Öztaner, kentin ana caddesinin kuzey-güney yönünde uzandığını ve bu caddenin, Efes’ten başlayarak Magnesia, Trallies gibi önemli yerleşimlerle bağlantı sağladığını belirtti. Caddenin 7. yüzyıla kadar kullanıldığını, depremler neticesinde toprak altında kaldığını aktardı. Ayrıca, caddenin üst dolgu toprağında 47 mezar bulduklarını kaydetti.
Mezarların Çoğu Bebek ve Çocuk Mezarı
Gömülerin 11. yüzyıla ait olduğunu vurgulayan Öztaner, mezarların içeriği hakkında şu bilgileri verdi: “Cadde hattı üzerinde bulduğumuz 47 geç dönem mezarı, bebek ve çocuk mezarlarının çoğunlukta olması, 11. yüzyılda kentte salgın hastalıkların yaşanmış olabileceğini ve yaşam koşullarının zorlayıcı olduğunu göstermektedir.
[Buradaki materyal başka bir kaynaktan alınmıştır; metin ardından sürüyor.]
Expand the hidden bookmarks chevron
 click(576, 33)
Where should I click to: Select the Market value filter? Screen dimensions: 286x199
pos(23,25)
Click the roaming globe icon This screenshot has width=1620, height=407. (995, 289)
Bu salgın hastalıkların tespitine yönelik araştırmalarımıza devam ediyoruz. Ayrıca, kentin son döneminde daha fakir ve düzensiz yerleşimlerin olduğu ortaya çıkıyor. Kentin merkezinin mezarlık olarak kullanılması, terk edilmiş bir görüntü sergilemesine sebep olmaktadır.”
Mezarlardan birinin oda mezarı olduğunu anlatan Öztaner, bu mezarı açtıklarında bir sikkenin üzerine yapışmış dokuma parçası bulduklarını ifade etti. “Olasılıkla keten bitkisinden yapılmış olan bu dokuma, mezarın sahibinin bir kadın olduğunu gösteriyor. Antropologlar, bu kadının yaklaşık kırklı yaşlarda olduğunu ve dokuma işinden dolayı dişlerinin tırtıklı hale geldiğini tespit etti. Bu bulgular bizim için son derece heyecan verici. Dokumanın sikkenin korozyonu ile birlikte korunması da oldukça önemliydi. Sikkenin tarihinden, mezarların 11. yüzyıla ait olduğunu belirlemiş olduk” şeklinde konuştu.
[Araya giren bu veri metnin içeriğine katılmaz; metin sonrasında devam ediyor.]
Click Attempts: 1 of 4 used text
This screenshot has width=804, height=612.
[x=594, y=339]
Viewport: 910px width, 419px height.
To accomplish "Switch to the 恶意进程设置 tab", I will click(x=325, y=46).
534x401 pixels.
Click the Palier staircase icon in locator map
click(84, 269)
Bulunan caddenin önemine de değinen Öztaner, “Bu caddenin önemi, Nysa’yı güneyden geçen ana yolla bağlantı kurmasıdır. Dolayısıyla, Efes’ten yola çıkıp gelseydiniz, kente işte bu cadde üzerinden giriş yapıyor olacaktınız. Bu durum, 7. yüzyıldaki yıkıcı depreme kadar devam etmiştir” dedi.